Here's some actual Python code which demonstrates it:
import sys
num = "00000"
def printNext():
global num
carry = 1
posn = len(num) - 1
lastposn = posn
while posn >= 0 and carry == 1:
if num[posn:posn+1] == '9':
num = num[:posn] + '0' + num[posn+1:]
lastposn = posn - 1
else:
num = num[:posn] + chr(ord(num[posn:posn+1]) + 1) + num[posn+1:]
carry = 0
posn = posn - 1
if carry == 1:
print "URK!"
sys.exit(0)
s = "0."
for posn in range (0,lastposn+1):
s = s + num[posn:posn+1];
print s
for i in range (0,15):
printNext()
And the output:
0.00001
0.00002
0.00003
0.00004
0.00005
0.00006
0.00007
0.00008
0.00009
0.0001
0.00011
0.00012
0.00013
0.00014
0.00015
Your method would eventually use more than 1mb of heap memory. Every way you represent numbers, if you are constrained by 1mb of heap then there is only a finite number of values. I would take the maximum ammount of memory possible, and increment the least significant bit by one on each call. That would ensure running as longer as possible before returning a repeted number.
Yes, because there is no random requirement, you have a lot of flexibility.
The idea here I think is very close to that of enumerating all strings over the regular expression [0-9]* with a couple modifications:
the real string starts with the sequence 0.
you cannot end with a 0
So how would you enumerate? One idea is
0 0.1 0.2 0.3 0.4 0.5 0.6 0.7 0.8 0.9 0.11 0.12 0.13 0.14 0.15 ... 0.19 0.21 0.22 ... 0.29 0.31 ... 0.99 0.101 0.102 ...
The only state you need here is an integer I think. Just be clever in skipping those zeros at the end (not difficult really). 1 MB of memory should be fine. It stores a massive massive integer, so I think you would be good here.
(It is different from yours because I generate all one character strings, then all two character strings, then all three character strings, ... so I believe there is no need for state other than the last number generated.)
Then again I may be wrong; I haven't tried this.
ADDENDUM
Okay I will try it. Here is the generator in Ruby
i = 0
while true
puts "0.#{i}" if i % 10 != 0
i += 1
end
Looks okay to me....
If you are programming in C, the nextafter() family of functions are Posix-compatible functions useful for producing the next double after or before any given value. This will give you about 2^64 different values to output, if you output both positive and negative values.
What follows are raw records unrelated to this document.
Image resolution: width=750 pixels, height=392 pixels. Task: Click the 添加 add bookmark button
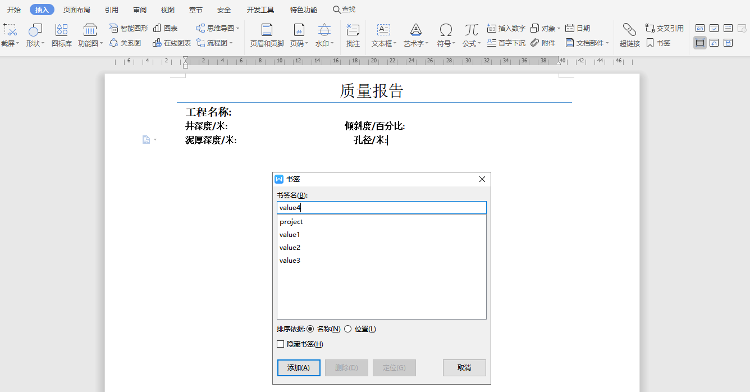[299, 367]
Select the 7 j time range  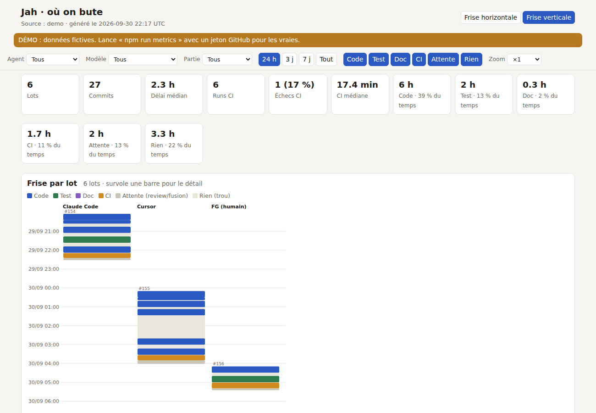pyautogui.click(x=306, y=59)
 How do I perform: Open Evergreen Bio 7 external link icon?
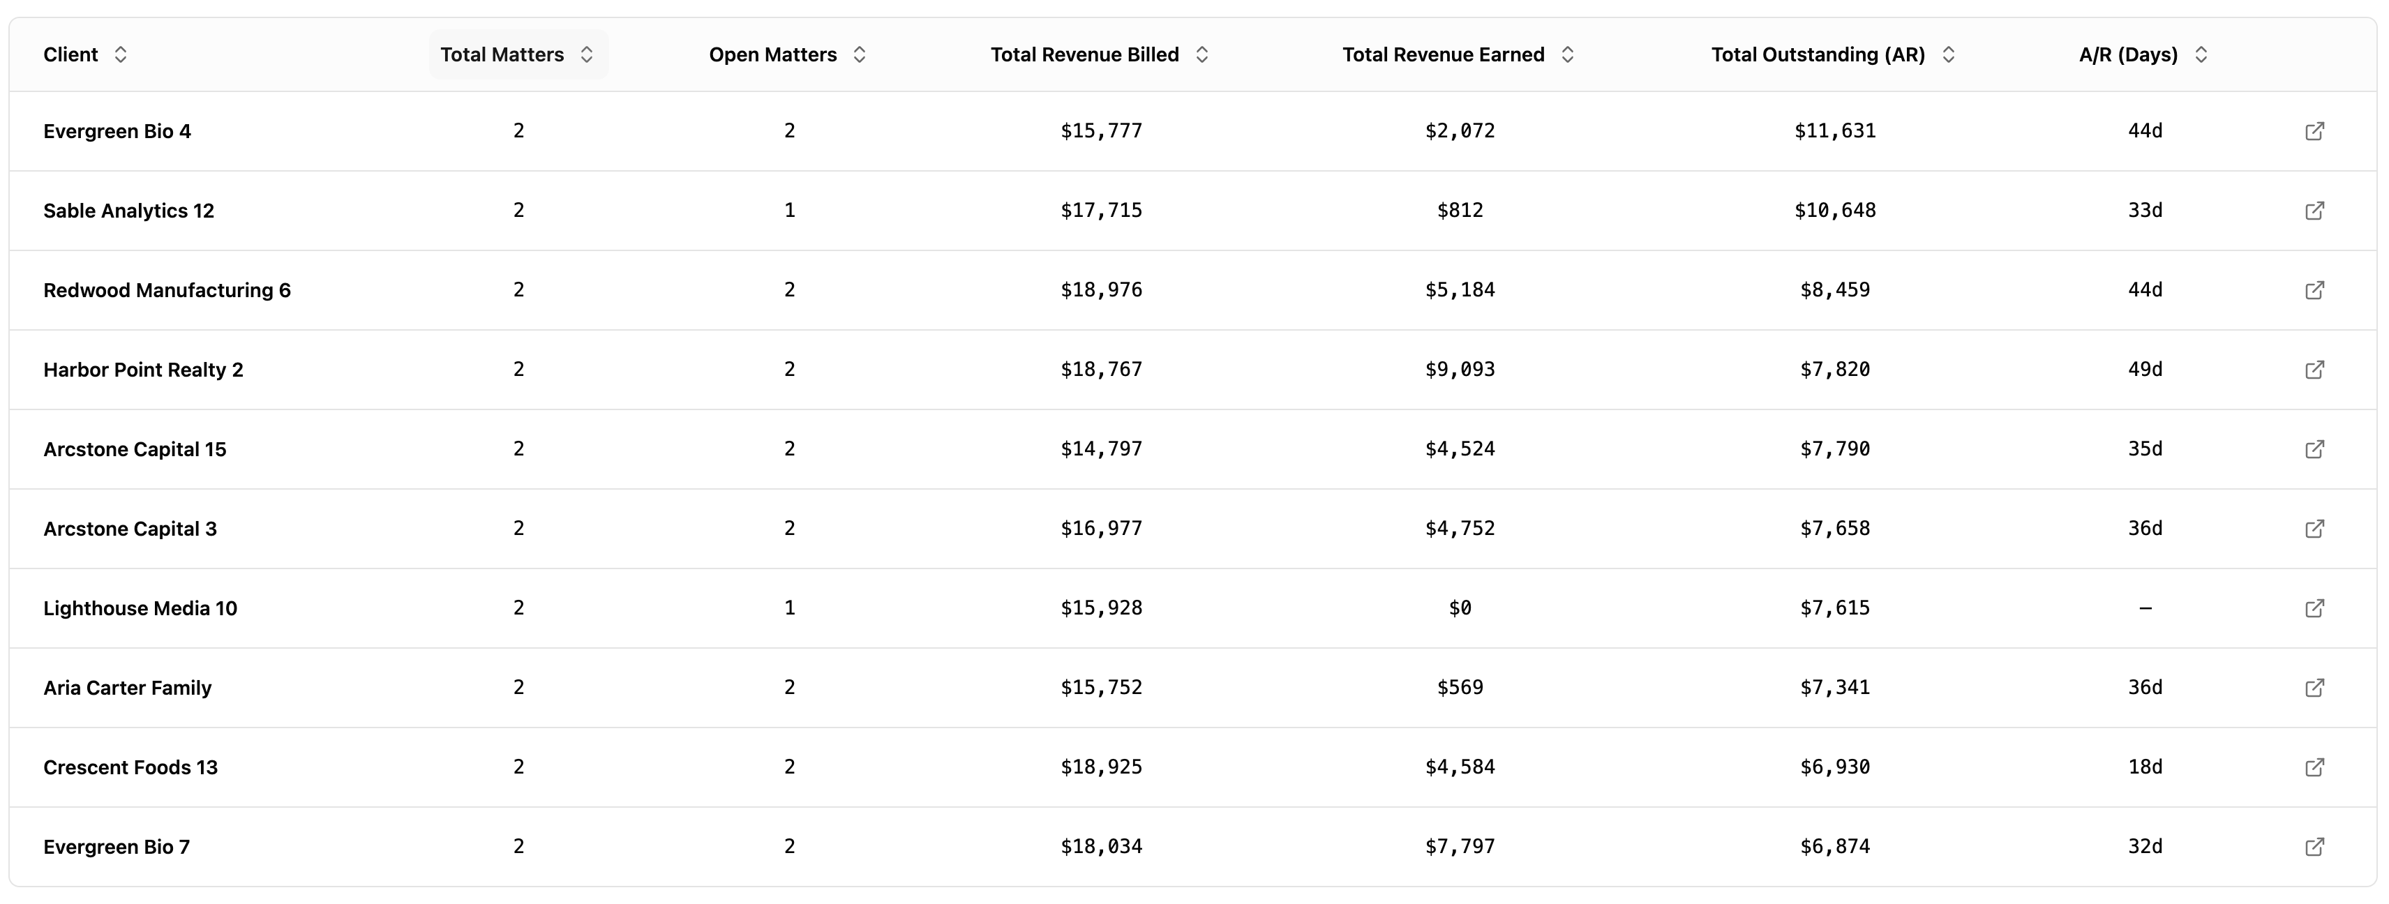click(2315, 847)
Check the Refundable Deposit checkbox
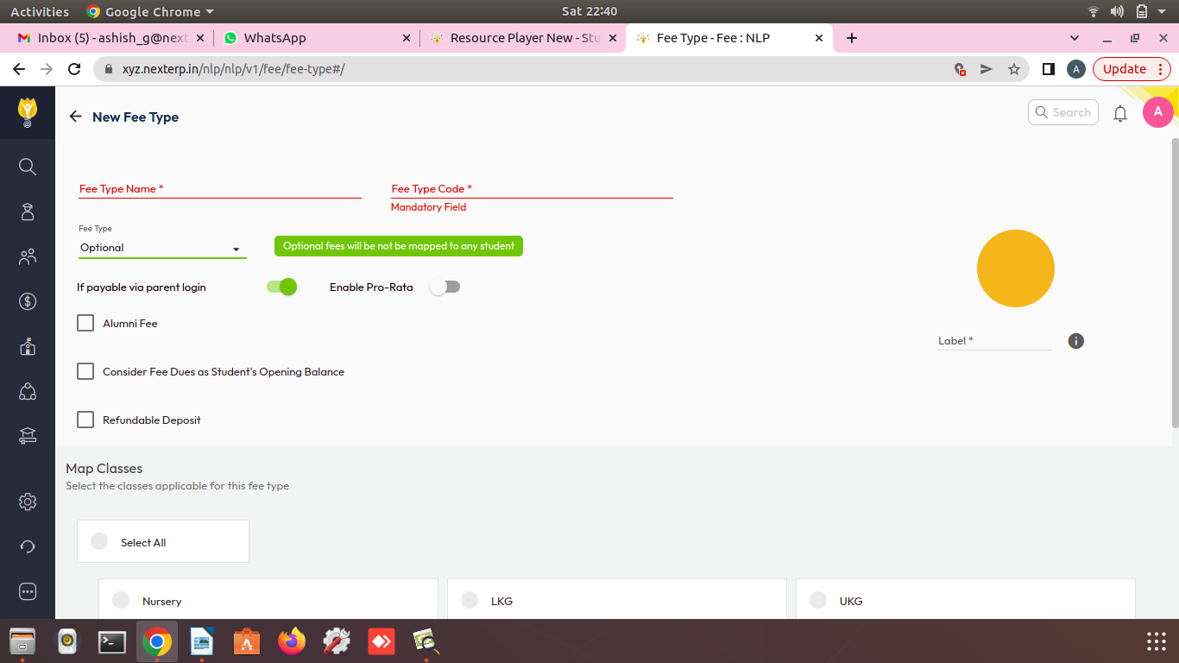This screenshot has height=663, width=1179. [85, 420]
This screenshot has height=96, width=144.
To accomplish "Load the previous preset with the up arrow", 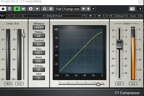I will (x=83, y=9).
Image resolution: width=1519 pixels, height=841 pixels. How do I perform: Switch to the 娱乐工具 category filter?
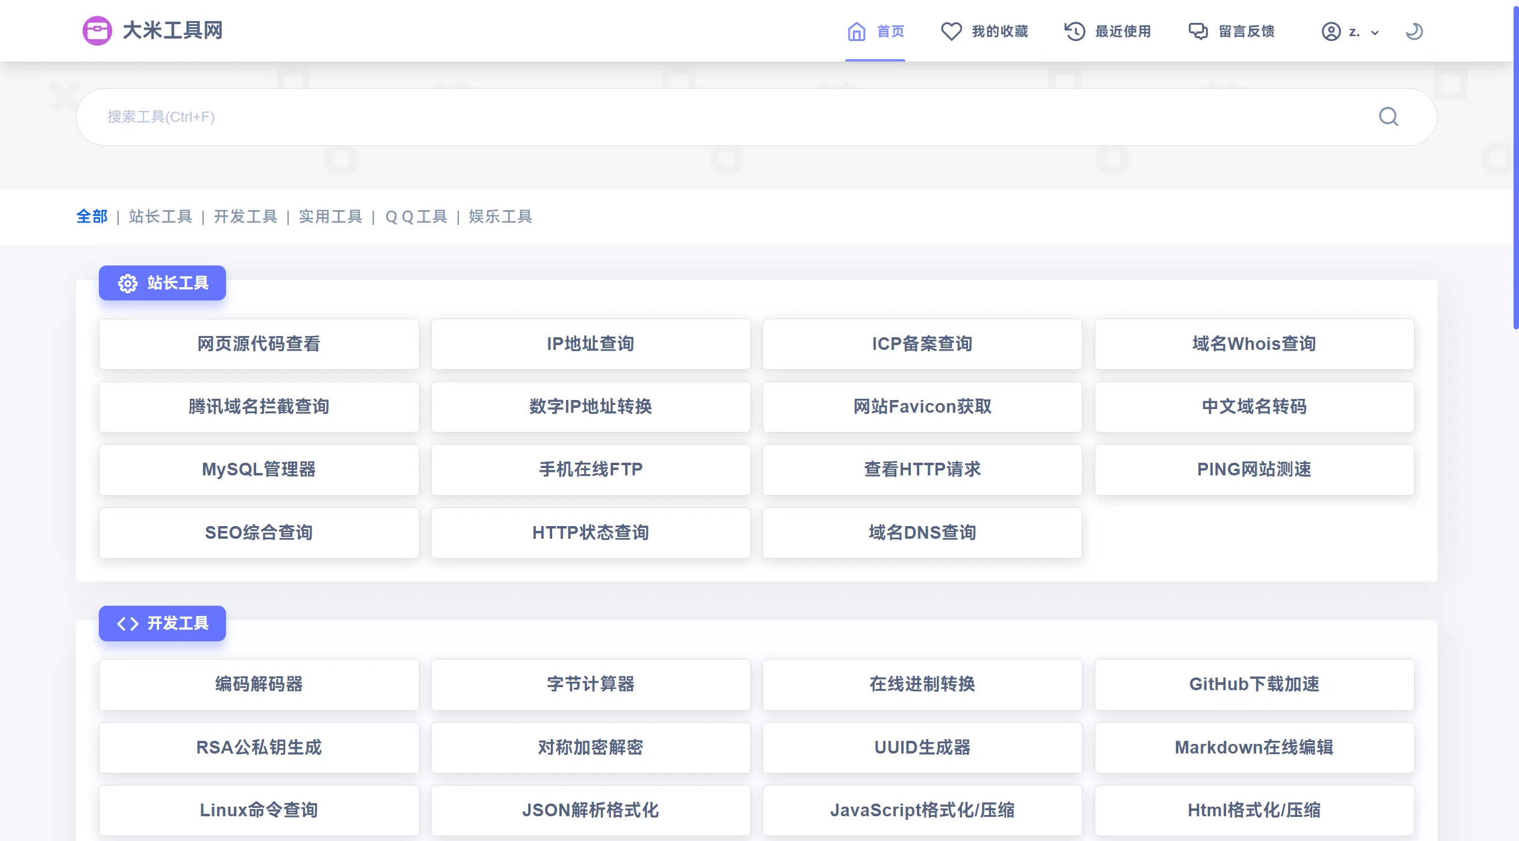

If you are required to print out the values, use the %a or %A format for exact representation. From the printf(3) man page: "For 'a' conversion, the double argument is converted to hexadecimal notation (using the letters abcdef) in the style [-]0xh.hhhhp±d..." "The default precision suffices for an exact representation of the value if an exact representation in base 2 exists..."
If you want to generate random numbers rather than sequentially ascending ones, perhaps do a google search for 64-bit KISS RNG. Implementations in Java, C, Ada, Fortran, et al are available on the web. The period of 64-bit KISS RNG itself is ~ 2^250, but there are not that many 64-bit double-precision numbers, so some numbers will re-appear within 2^64 outputs, but with different neighbor values. On some systems, long doubles have 128-bit values; on others, only 80 or 96. Using long doubles, you could accordingly increase the number of different values output by combining two randoms into each output.
It may be that the point of this question in an interview is to figure out if you can recognize a silly spec when you see it.